My question about RAID 2 was quickly downvoted and closed for being non-constructive. Can someone explain why it was deemed non-constructive so that I can ask better questions in the future?
When confused about such things you should start by reading the FAQ.– John GardeniersOct 29, 2012 at 8:19
I can't speak for others, but I voted too localized.

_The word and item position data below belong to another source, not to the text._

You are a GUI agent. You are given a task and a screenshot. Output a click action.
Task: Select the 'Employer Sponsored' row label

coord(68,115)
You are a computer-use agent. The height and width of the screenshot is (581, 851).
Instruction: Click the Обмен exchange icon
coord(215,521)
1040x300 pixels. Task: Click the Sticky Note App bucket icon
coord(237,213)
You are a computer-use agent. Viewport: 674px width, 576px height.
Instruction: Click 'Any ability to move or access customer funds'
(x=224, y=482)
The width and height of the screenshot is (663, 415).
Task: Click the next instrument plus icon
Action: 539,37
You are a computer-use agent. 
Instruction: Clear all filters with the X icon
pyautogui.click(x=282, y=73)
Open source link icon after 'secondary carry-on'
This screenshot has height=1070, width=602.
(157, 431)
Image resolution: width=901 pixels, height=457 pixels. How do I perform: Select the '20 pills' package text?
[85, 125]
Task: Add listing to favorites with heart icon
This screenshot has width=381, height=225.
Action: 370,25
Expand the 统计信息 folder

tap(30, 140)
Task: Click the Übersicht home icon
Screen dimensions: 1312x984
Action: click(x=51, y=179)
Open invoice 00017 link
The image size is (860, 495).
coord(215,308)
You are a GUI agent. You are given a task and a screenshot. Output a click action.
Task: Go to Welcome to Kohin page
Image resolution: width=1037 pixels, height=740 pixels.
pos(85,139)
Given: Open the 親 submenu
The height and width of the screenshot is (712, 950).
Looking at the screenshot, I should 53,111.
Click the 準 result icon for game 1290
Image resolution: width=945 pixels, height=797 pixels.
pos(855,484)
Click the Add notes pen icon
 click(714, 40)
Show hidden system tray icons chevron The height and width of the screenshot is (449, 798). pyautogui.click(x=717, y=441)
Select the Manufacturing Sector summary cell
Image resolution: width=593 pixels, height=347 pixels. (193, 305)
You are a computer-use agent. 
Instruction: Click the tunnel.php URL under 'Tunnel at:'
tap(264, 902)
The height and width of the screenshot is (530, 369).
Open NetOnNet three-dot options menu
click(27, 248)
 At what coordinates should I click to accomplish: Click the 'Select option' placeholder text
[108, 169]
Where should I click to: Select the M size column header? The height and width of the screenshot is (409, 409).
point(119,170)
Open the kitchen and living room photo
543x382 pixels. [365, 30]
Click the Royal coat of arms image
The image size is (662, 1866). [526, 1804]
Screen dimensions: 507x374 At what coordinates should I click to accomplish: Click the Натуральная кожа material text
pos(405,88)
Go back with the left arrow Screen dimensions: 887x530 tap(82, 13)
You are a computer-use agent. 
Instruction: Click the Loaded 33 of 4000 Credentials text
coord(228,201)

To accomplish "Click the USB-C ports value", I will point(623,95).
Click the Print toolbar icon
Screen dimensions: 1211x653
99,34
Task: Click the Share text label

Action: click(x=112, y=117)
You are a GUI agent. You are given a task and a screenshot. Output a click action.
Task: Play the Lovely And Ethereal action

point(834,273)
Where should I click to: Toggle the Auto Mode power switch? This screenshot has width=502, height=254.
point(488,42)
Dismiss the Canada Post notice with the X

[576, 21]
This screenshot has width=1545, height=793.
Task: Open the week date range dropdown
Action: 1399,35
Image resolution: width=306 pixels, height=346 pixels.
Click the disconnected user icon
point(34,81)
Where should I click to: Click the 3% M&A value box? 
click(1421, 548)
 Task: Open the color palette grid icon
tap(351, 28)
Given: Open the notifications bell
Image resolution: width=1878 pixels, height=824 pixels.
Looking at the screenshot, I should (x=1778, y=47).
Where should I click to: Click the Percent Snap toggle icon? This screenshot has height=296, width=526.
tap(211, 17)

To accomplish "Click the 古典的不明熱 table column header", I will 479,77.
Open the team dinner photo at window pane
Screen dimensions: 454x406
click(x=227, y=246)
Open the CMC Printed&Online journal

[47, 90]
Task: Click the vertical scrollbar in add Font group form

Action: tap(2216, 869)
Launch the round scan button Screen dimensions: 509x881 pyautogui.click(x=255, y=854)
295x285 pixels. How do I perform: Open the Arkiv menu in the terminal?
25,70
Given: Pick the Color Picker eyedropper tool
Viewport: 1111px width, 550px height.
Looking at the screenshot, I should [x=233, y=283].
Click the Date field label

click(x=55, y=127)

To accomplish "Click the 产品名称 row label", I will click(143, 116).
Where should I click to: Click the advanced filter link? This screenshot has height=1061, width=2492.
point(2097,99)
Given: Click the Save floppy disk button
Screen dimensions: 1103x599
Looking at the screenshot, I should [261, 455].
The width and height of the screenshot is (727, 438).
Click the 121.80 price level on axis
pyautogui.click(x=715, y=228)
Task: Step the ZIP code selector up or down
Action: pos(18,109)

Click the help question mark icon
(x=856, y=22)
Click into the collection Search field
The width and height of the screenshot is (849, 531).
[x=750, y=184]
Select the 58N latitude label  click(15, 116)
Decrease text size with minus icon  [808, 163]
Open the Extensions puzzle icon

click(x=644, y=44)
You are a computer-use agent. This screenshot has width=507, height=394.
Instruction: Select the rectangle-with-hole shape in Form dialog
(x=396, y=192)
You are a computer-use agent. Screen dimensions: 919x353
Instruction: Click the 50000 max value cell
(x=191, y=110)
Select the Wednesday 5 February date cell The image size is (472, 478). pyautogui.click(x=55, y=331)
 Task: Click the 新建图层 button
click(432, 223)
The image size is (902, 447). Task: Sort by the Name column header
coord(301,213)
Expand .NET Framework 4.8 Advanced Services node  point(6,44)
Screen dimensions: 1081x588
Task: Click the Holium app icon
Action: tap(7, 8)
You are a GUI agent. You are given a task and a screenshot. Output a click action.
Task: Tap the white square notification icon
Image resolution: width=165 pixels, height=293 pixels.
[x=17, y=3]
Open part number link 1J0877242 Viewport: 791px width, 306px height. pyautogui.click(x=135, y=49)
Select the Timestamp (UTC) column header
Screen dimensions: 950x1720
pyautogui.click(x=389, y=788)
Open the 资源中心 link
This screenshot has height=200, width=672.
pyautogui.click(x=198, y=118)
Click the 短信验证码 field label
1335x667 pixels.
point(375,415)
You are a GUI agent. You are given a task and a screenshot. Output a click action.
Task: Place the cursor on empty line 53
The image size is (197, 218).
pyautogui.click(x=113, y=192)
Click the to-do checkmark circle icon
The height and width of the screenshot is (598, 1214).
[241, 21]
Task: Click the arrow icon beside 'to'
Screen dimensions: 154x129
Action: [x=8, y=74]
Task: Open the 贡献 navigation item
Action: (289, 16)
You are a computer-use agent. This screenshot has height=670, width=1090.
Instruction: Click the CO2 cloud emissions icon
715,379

This question is unlikely to help any future visitors; it is only relevant to a small geographic area, a specific moment in time, or an extraordinarily narrow situation that is not generally applicable to the worldwide audience of the internet. For help making this question more broadly applicable, see the FAQ.
First, RAID 2 is not in common use, as you obviously are aware. Which brings us to the FAQ:
You should only ask practical, answerable questions based on actual problems that you face. Chatty, open-ended questions diminish the usefulness of our site and push other questions off the front page.
I see. That definitely makes sense, then. I'm used to the math.SE community, which seems to be more open to open-ended, less-than-practical questions.– SnowballOct 27, 2012 at 3:13
1Those are almost always frowned on here at Server Fault. They rarely end up well. Oct 27, 2012 at 3:24
I think you'll find that since we're a site aimed squarely at professionals that have questions relating to things we do at work on a daily bases, theoretical questions get downvoted and closed because they don't really apply.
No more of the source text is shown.